Assistant Professor and lead author So Nagashima,
Assistant Professor Andrej Košmrlj, Donald R. Dixon '69 and Elizabeth W. Dixon Professor Howard A. Stone, and Principal Research Scientist Myoung-Woon Moon discussed the paper they and their co-authors published in
Proceedings of the National Academy of Sciences. "I think that the most challenging aspect of devising our method for utilizing a thin skin template that responds to water by dynamically changing its surface morphology was finding the conditions where the wrinkle-to-fold transition occurs," Moon tells
Phys.org. "The critical conditions as a function of the applied strain, initial wrinkle geometries, and thickness of the skin layer determined by oxygen plasma treatment duration were difficult to find." Moon adds that the observation technique for the dynamic transition was limited to only optical microscopes whose highest optical resolution falls between 100 to 1000 nm in the width of nanowires, this being due to the dynamic transition taking place at the submicron scale.

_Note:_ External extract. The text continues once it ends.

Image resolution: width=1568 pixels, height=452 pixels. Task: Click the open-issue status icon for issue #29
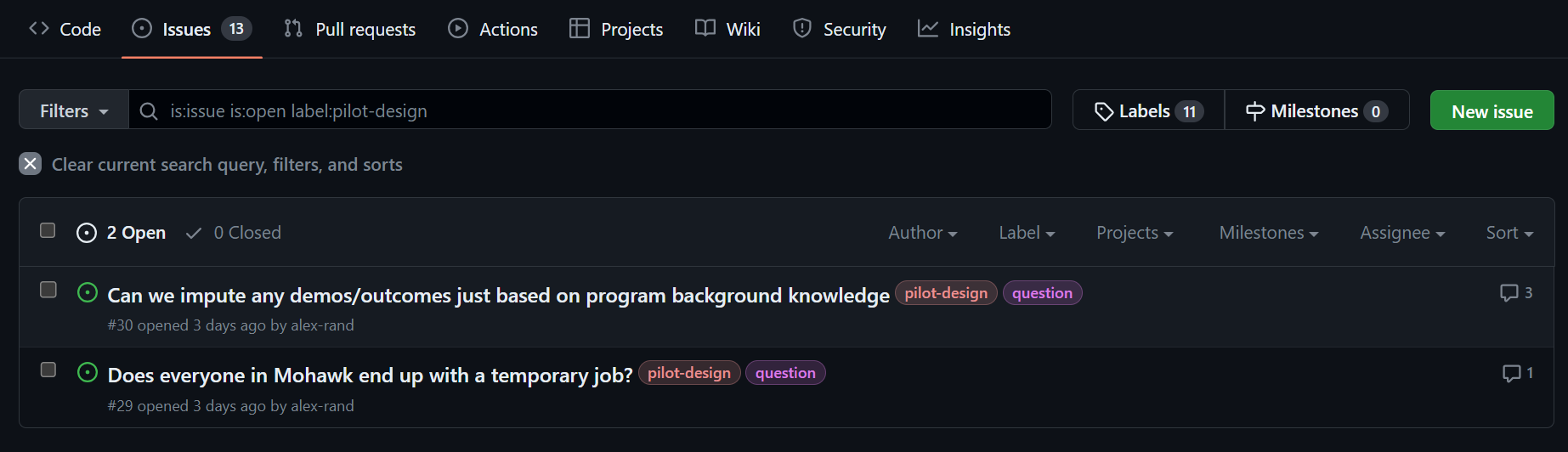88,373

When inducing a template surface wrinkle-to-fold transition by exploiting the capillary forces of water containing DNA molecules, Stone points out, the observation that water changes the wrinkle-to-fold transition is new. "As far as we know, ours is the first study to show this effect, as is demonstrating one use of such folds for the alignment of DNA. Moreover, control of surface tension or resultant capillary forces and the area for fold formation is relatively hard—and by adding DNA molecules to water, it appears that the surface tension is changed, so the fold transition length was shorter."